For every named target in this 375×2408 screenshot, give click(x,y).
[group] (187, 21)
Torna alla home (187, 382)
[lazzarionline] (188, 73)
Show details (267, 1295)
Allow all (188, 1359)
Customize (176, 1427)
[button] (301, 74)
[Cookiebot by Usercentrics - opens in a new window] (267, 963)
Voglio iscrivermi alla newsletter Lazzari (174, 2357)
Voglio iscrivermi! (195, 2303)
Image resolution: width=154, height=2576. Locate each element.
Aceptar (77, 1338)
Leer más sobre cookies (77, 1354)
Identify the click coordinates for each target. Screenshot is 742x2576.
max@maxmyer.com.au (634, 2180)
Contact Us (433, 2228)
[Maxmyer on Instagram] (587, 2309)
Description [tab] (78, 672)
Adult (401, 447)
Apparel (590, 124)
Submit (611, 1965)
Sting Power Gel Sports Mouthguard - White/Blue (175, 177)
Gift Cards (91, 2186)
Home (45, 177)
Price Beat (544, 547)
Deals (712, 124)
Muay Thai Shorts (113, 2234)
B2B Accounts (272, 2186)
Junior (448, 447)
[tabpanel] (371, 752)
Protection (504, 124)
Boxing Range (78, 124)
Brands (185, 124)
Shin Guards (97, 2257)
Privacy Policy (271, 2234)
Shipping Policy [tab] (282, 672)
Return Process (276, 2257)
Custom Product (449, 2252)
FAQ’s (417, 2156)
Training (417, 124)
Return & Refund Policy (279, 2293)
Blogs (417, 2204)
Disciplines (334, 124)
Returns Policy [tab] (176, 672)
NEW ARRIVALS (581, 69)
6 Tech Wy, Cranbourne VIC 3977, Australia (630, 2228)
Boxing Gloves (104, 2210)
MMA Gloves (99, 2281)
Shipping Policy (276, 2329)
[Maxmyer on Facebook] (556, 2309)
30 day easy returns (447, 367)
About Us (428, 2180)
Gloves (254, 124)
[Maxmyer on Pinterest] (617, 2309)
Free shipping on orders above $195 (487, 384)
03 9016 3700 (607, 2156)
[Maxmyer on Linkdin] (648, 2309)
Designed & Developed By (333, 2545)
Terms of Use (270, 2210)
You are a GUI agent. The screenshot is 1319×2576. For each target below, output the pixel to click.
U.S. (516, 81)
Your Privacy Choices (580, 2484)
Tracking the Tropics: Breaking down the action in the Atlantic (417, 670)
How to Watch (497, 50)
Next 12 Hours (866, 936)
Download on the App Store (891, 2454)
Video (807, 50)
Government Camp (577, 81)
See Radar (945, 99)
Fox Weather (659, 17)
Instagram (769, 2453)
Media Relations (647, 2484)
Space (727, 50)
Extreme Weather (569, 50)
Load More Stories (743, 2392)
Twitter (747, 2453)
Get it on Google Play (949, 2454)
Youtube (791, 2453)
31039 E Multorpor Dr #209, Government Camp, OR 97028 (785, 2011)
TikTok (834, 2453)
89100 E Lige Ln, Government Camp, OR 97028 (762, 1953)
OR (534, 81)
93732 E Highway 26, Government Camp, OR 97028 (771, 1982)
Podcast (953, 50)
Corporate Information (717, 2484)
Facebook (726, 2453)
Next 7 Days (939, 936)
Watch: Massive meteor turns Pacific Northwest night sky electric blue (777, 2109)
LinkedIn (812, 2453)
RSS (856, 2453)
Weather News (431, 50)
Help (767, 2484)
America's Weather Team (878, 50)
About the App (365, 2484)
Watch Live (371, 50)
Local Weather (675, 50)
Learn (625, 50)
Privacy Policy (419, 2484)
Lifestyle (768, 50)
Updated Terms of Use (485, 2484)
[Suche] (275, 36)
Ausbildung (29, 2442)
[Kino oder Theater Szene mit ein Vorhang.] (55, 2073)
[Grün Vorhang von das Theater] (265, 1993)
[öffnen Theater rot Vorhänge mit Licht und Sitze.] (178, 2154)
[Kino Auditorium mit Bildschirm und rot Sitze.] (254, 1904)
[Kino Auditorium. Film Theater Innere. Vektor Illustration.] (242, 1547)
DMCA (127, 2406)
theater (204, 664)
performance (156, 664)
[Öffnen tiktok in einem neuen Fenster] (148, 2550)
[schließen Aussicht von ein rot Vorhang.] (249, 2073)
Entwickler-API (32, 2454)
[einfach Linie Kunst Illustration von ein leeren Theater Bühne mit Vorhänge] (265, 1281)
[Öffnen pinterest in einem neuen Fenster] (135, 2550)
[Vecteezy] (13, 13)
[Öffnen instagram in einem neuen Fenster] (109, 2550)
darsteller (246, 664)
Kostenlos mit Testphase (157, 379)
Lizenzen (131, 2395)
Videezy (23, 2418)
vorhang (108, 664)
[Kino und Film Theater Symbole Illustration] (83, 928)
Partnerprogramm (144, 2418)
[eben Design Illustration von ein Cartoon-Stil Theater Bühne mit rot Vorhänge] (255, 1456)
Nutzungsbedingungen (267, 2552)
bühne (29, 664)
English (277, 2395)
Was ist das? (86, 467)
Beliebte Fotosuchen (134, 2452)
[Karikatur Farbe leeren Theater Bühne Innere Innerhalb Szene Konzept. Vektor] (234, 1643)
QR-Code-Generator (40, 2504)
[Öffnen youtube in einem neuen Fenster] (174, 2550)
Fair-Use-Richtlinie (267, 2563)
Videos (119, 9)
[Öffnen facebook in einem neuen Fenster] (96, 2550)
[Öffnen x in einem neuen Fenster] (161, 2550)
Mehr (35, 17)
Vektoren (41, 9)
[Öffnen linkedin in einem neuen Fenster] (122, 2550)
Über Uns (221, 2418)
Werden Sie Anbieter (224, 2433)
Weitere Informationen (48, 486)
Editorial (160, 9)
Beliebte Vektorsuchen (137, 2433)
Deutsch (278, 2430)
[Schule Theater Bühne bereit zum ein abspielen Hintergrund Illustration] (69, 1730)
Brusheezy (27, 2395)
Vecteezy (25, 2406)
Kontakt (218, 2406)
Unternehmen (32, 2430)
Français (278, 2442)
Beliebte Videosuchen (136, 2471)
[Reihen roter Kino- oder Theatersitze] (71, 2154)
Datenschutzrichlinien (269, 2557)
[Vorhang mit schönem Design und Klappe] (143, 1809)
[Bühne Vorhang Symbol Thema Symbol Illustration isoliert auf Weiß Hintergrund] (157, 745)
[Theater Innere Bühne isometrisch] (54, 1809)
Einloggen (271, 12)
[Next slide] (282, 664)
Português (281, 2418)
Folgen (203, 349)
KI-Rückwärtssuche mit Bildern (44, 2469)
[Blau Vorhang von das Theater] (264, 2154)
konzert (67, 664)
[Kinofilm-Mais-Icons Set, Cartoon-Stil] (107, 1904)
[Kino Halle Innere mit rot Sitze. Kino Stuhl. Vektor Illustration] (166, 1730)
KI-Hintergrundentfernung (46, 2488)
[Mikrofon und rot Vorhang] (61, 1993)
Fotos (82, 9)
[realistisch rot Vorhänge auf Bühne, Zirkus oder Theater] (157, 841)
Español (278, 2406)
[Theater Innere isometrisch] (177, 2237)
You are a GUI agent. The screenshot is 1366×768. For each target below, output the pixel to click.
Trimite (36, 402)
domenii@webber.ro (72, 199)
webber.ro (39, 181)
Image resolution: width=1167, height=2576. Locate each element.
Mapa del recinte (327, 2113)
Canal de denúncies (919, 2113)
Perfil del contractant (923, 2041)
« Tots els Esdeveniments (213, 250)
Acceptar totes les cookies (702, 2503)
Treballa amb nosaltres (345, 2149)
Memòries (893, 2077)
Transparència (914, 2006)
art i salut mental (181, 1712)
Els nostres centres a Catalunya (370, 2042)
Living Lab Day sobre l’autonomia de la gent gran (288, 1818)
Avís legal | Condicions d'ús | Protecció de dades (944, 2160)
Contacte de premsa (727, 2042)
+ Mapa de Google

## EXERCISE REQUIREMENTS
Starting with the first line of the records above, give back each line exactly until the line with "Junior (448, 447)" has been given as well.

## ANSWER TO THIS EXERCISE
For every named target in this 375×2408 screenshot, give click(x,y).
[group] (187, 21)
Torna alla home (187, 382)
[lazzarionline] (188, 73)
Show details (267, 1295)
Allow all (188, 1359)
Customize (176, 1427)
[button] (301, 74)
[Cookiebot by Usercentrics - opens in a new window] (267, 963)
Voglio iscrivermi alla newsletter Lazzari (174, 2357)
Voglio iscrivermi! (195, 2303)
Image resolution: width=154, height=2576. Locate each element.
Aceptar (77, 1338)
Leer más sobre cookies (77, 1354)
Identify the click coordinates for each target. Screenshot is 742x2576.
max@maxmyer.com.au (634, 2180)
Contact Us (433, 2228)
[Maxmyer on Instagram] (587, 2309)
Description [tab] (78, 672)
Adult (401, 447)
Apparel (590, 124)
Submit (611, 1965)
Sting Power Gel Sports Mouthguard - White/Blue (175, 177)
Gift Cards (91, 2186)
Home (45, 177)
Price Beat (544, 547)
Deals (712, 124)
Muay Thai Shorts (113, 2234)
B2B Accounts (272, 2186)
Junior (448, 447)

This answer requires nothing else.